When the Civil War broke out he was a small boy [he was twenty-four] and accompanied his master in the army as a servant. He never knew that the South was wrong until after the battle of Corinth [rather, Siege of Corinth, May 1862; Battle of Corinth took place October 3-4, 1862], when Mitchell’s United States cavalry took Cater [Decatur] and held it. One Sunday he was given permission to attend the Baptist church inside the Union lines, and he never returned to the rebel lines. That was on Aug. 3, 1862, and he found out for the first time in his life that he had been on the wrong side.
He joined Company F, Fifty-first Illinois, as a servant to the officers and stayed with that regiment a year and a half. In 1864 he went with the regiment to Chicago, where it went for reenlistment.
“When we landed on the lake front we met a great ovation,” said Mr. Stovall.

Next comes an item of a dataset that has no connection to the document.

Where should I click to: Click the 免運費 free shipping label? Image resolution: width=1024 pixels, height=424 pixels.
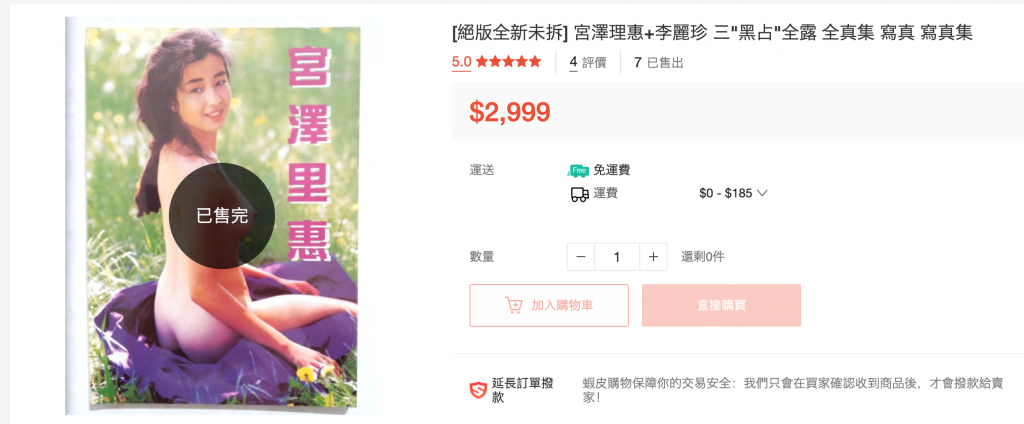click(x=612, y=171)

“Many a time I have seen the boys of our regiment when they didn’t have so much as a cracker in their haversacks and were hungry and foot-sore, but when they heard the bugle blow or the band start up ‘The Star Spangled Banner,’ they would rally around the old flag they loved so and go into action with the courage that only an American soldier knows. That’s why I love the flag and all its associations.
“Many had been killed and the remainder were crippled. As we unfurled our battle worn flag, riddled with bullets and hanging in rags, the people cheered, and we said to them, ‘We have brought back the flag.’ I never realized until then what a flag was. Right then I saw what the flag meant; what it meant to see men shot down and others pick it up and carry it on; to see men rally around that torn flag and bring it home.
“There in Chicago I felt free and the ‘boys’ advised me to stay there. I got work in the restaurant business and stayed several years. In 1873 [1877] I came to Winona and opened a restaurant and have continued in it ever since.
“Later my brother, J. B. Stovall, came here and went into the same business, but he disappeared ten years ago and I never have had any trace of him.
“I have been on very friendly terms with my former owners and their families and go to Cater occasionally to visit them as though I had never been a slave on their plantations.
“I have worked very hard all these years since the war and accumulated some property and am going to retire from business some of these days and take a needed rest.
“When I saw that someone had stolen the flag belonging to the G. A. R. of this city, I thought I would give them one to replace it. I feel very loyal towards the flag that did so much for me and so just before Decoration Day I presented a new flag to the John Ball Post of this city.”